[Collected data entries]
# # # # #

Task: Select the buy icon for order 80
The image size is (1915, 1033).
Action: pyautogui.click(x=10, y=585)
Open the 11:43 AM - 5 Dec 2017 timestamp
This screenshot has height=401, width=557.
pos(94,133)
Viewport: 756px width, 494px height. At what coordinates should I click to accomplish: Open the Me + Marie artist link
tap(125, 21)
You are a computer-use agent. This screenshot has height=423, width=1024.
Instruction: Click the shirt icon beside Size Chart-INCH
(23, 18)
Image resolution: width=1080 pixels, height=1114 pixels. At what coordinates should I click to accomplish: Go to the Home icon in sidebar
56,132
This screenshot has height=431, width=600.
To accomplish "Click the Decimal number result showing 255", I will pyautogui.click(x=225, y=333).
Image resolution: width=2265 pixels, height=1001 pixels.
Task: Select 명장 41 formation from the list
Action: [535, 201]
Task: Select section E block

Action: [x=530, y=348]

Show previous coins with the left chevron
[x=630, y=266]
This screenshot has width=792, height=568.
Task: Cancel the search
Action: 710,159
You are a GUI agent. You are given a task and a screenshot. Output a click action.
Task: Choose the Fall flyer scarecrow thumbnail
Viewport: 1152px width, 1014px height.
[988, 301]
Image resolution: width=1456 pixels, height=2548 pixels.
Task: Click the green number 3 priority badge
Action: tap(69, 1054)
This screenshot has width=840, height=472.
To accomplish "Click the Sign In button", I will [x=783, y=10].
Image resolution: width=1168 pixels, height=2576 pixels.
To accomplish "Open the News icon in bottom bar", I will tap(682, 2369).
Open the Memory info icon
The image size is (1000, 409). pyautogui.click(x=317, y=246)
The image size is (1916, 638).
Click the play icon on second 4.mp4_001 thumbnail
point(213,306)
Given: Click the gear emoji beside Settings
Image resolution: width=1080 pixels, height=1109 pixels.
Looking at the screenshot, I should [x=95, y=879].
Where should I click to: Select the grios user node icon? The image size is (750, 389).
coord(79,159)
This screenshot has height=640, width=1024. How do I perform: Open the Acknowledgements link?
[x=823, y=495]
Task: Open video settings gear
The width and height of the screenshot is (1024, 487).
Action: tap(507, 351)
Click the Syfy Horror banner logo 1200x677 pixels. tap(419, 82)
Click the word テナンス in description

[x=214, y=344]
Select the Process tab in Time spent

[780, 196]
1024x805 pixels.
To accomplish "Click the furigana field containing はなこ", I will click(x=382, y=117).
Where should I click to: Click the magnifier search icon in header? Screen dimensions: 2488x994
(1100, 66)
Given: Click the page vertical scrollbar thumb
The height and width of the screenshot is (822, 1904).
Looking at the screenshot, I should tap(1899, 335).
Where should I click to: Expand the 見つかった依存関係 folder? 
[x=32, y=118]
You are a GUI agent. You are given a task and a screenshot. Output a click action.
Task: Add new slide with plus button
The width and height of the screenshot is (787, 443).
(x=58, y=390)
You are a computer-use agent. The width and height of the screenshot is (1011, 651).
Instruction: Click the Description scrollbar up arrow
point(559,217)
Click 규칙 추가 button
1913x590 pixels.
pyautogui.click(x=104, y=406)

# # # # #

Among the records above, which lines hold the word "computer"? Copy each one.

You are a computer-use agent. This screenshot has height=423, width=1024.
You are a computer-use agent. The width and height of the screenshot is (1011, 651).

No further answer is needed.